• [PAGE EXCERPT]:
────────────────────────────────────────

A Board of Trustees, with the Minister of Industries as chairman and nominees of the donor companies as members was constituted to manage the affairs of the Institute. In order to meet the recurring expenses of the Institute, a cess was levied by the government on the Textile industry of Pakistan. Later, in 1965, the Institute was granted affiliation by the University of Engineering and Technology, Lahore, and it was renamed "National College of Textile Engineering". The first batch of graduate engineers was passed out in 1966. In 1973 administrative control of the Institute was transferred to the Federal Government.

In 1992 the college received comprehensive assistance worth 650million yen from the Japanese Government, through JICA program, in the form of latest machinery and equipment for all the departments of the Institution. The college was upgraded as National Textile University on 15 November 2002 through promulgation of Ordinance No. CXXIV of 2002 by the President of Islamic Republic of Pakistan.

Ever since its inception, National Textile University has been the premier Institute of textile education in the country, meeting the technical and managerial human resource needs of almost entire textile industry of Pakistan. It always retained a close relationship with the industry and the industrialists of Pakistan.

==Karachi campus==
The university also maintains a recent affiliated campus in Korangi Industrial Area of Karachi.

==Faculties==
===School of Engineering and Technology===
- Department of Textile Engineering
- Department of Textile Engineering Technology
- Department of Polymer Engineering
- Department of Apparel Manufacturing.

===School of Art and Design===
- Bachelor of Textile Design
- Bachelor of Fashion Design
- Bachelor of Visual Arts
- Bachelor of Multimedia & Animation Design
- Bachelor of Interior Design

===School of Sciences===
- Department of Computer Science
- Department of Applied Science

===Faisalabad Business School===
- BBA (Bachelor of Business Administration)

────────────────────────────────────────

• [DATA PROVIDED]:
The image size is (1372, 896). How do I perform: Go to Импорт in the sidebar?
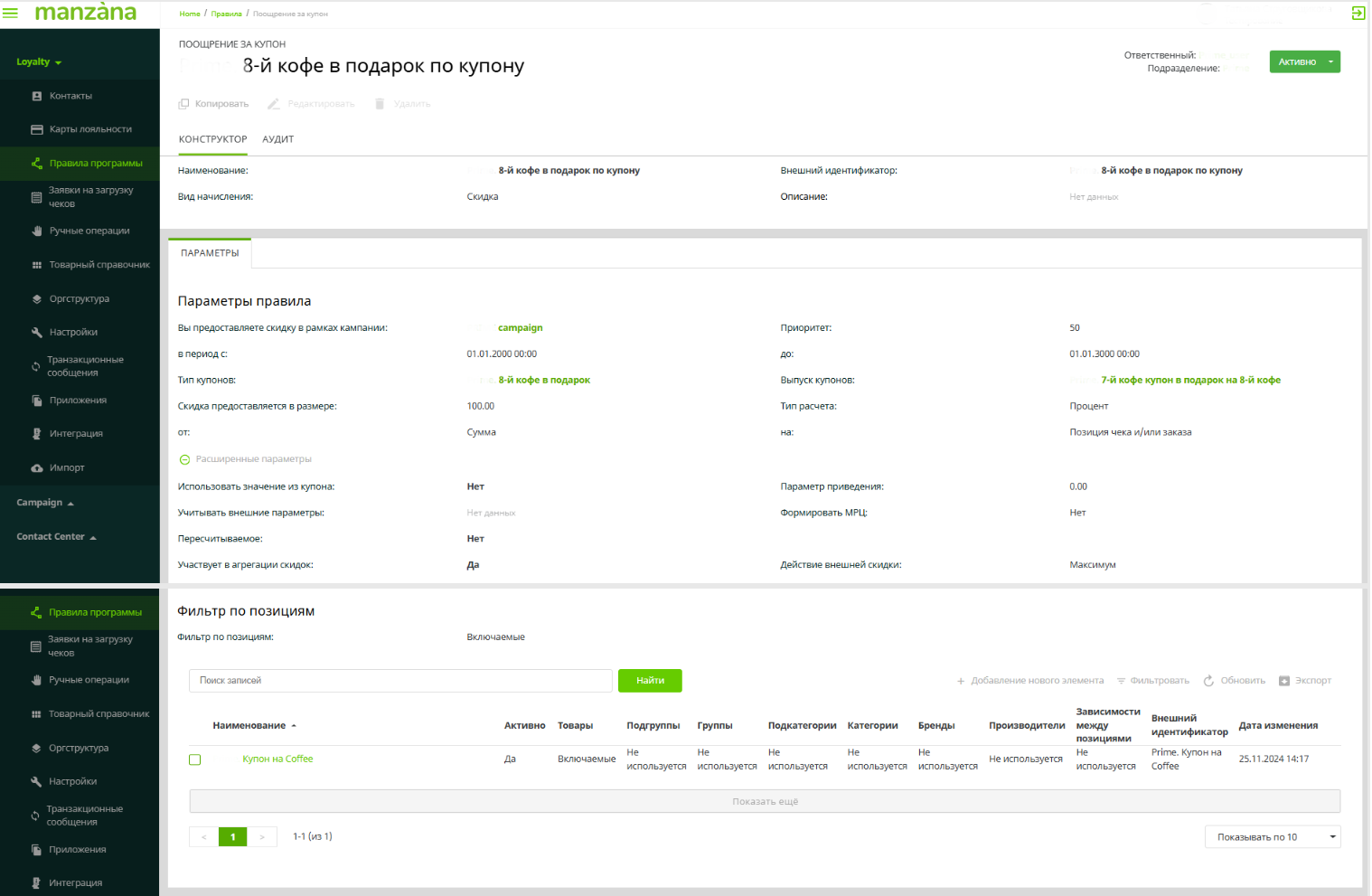tap(67, 467)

────────────────────────────────────────

• [WHAT TO WORK ON]:
1. Transcribe the part of the National Textile University excerpt starting with "In 1992 the" and going on through "Republic of Pakistan.".
2. Pick up the National Textile University excerpt after its last line and continue writing it.

• [RESPONSES TO THE TASKS]:
1.
In 1992 the college received comprehensive assistance worth 650million yen from the Japanese Government, through JICA program, in the form of latest machinery and equipment for all the departments of the Institution. The college was upgraded as National Textile University on 15 November 2002 through promulgation of Ordinance No. CXXIV of 2002 by the President of Islamic Republic of Pakistan.

2.
- BSTMM
- BSTAM
- BSQ&C
- BSA&F
- MBA (1.5 Years)
- MBA (2 Years)
- MSBA (Master of Science in Business Administration)
- PhD Management Sciences

==Degree programs==
The disciplines and the degree programs offered by the university are given below. The regular duration of BS and MS/M Phil degree programs is four and two years, respectively.

| Discipline | Degree program |  |  |
| BS | MS/M Phil |
| Textile Engineering | Green tick | Green tick |
| Polymer Engineering | Green tick | Green tick |
| Software Engineering | Green tick |  |
| Computer Science | Green tick | Green tick |
| Apparel Merchandizing | Green tick | Green tick |
| Textile Engineering Technology | Green tick |  |
| Textile Design and Technology | Green tick |  |
| Fashion Design and Technology | Green tick |  |
| Multimedia & Animation Design | Green tick |  |
| Visual arts | Green tick |  |
| Bachelor of Interior Design | Green tick |  |
| Business Administration (BBA) | Green tick | Green tick |
| Textile Management and Marketing | Green tick |  |
| Advanced Materials Engineering |  | Green tick |
| Mathematics |  | Green tick |

==Departmental societies==
- Society of Textile Spinners
- Society of Textile Chemist
- Garment Society
- Knitting Society
- Society of Textile Weavers
- Computer Science Society
- Textile Design Society
- Fashion Design Society
- Textile Management Society
- Executive Society
- Society of Polymer Engineering
- Society of Textile Technology

===Other societies===
- Computer Science Society
- Blood Donation Society
- NTU Community Services
- Technical Textile Society
- Arts and Culture Society
- Debating Club
- The Quran Society
- Literary Society
- NTU News Latter
- ASAA
- Character Building Societies
- Quran Society
- NTU Iqbal Society (IQS)

== Notable alumni ==
- Yasir Nawab – Vice-Chancellor of the University of Kamalia.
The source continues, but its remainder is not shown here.